Scientists estimated recently that the new combinations could cost $12,000 to $18,000 a year. (Hoffmann-La Roche’s saquinavir, the only FDA-approved protease inhibitor, wholesales for $5,800, three times as much as AZT. Experts predict that other protease inhibitors will cost more.) Meanwhile, tests measuring viral load -- now widely seen as the best tool to monitor PWAs’ health -- cost, at about $200 a piece, twice as much as CD4 counts. Analysts at the San Francisco AIDS Foundation have predicted that basic HIV therapy and monitoring -- not counting acute care -- could cost as much as $25,000 a year for life.

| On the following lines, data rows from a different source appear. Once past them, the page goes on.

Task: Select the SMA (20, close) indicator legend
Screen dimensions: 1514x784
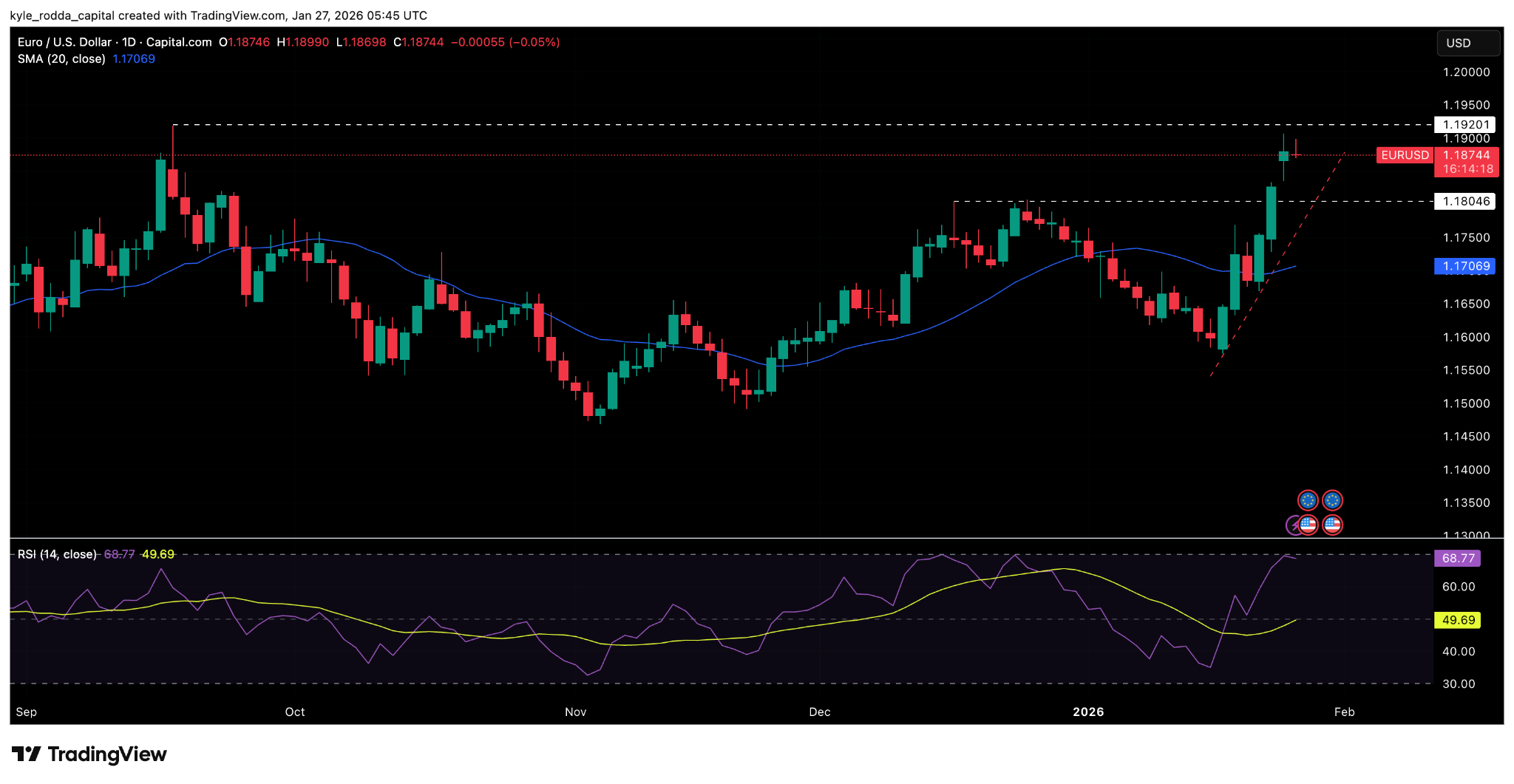Action: 61,59
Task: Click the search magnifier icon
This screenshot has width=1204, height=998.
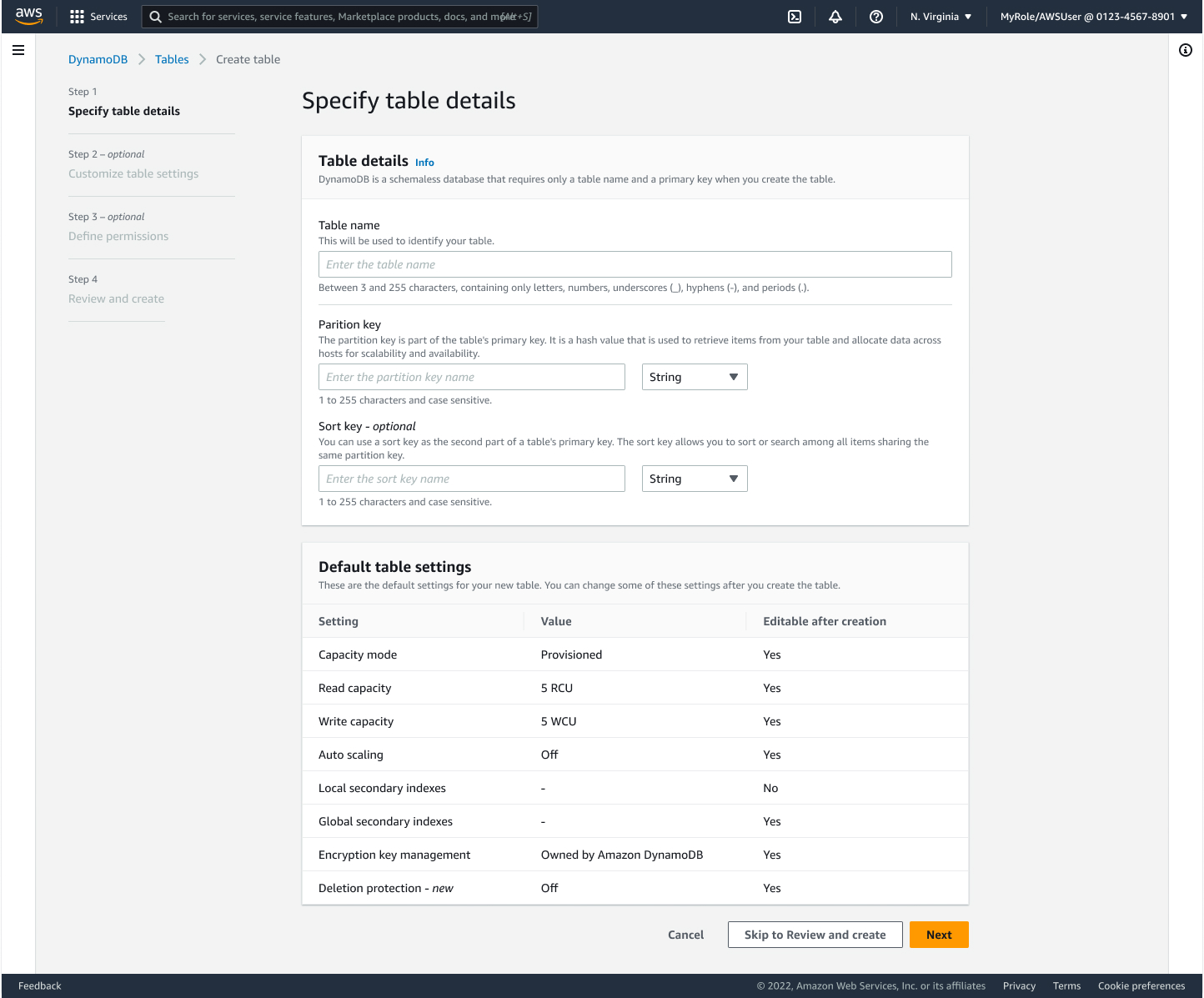Action: pyautogui.click(x=155, y=17)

In an era of managed care and budget stinginess, this is a tab that neither private health plans nor government entitlement plans are likely to pick up. And while some drug companies claim their “payment assistance programs” fill the gap, some community groups say these 800 numbers may offer little more than help advocating for reimbursements.
In January, the AIDS Action Council in Washington, the AIDS Healthcare Foundation in Los Angeles and a group of prominent AIDS physicians issued a statement warning that failure to reimburse these costs could deny PWAs access to life-extending care. The rush of added high-priced drugs is stressing Medicaid and AIDS Drug Assistance Programs (ADAPs) already stressed by rising caseloads and reduced funding. One result: Missouri and Colorado’s ADAPs (serving both low- and moderate-income PWAs) have gone bankrupt, three have cut back their covered drugs and only two (Illinois, Pennsylvania and Connecticut) have confirmed coverage of saquinavir. For now, Medicaid is required to cover all approved, prescribed drugs, but the program is under assault in Congress.
Neither Medicaid, Medicare nor ADAPs currently cover viral load tests. That may change when the FDA approves the test, expected later this year. But in this new era of “compassion fatigue,” nothing is guaranteed.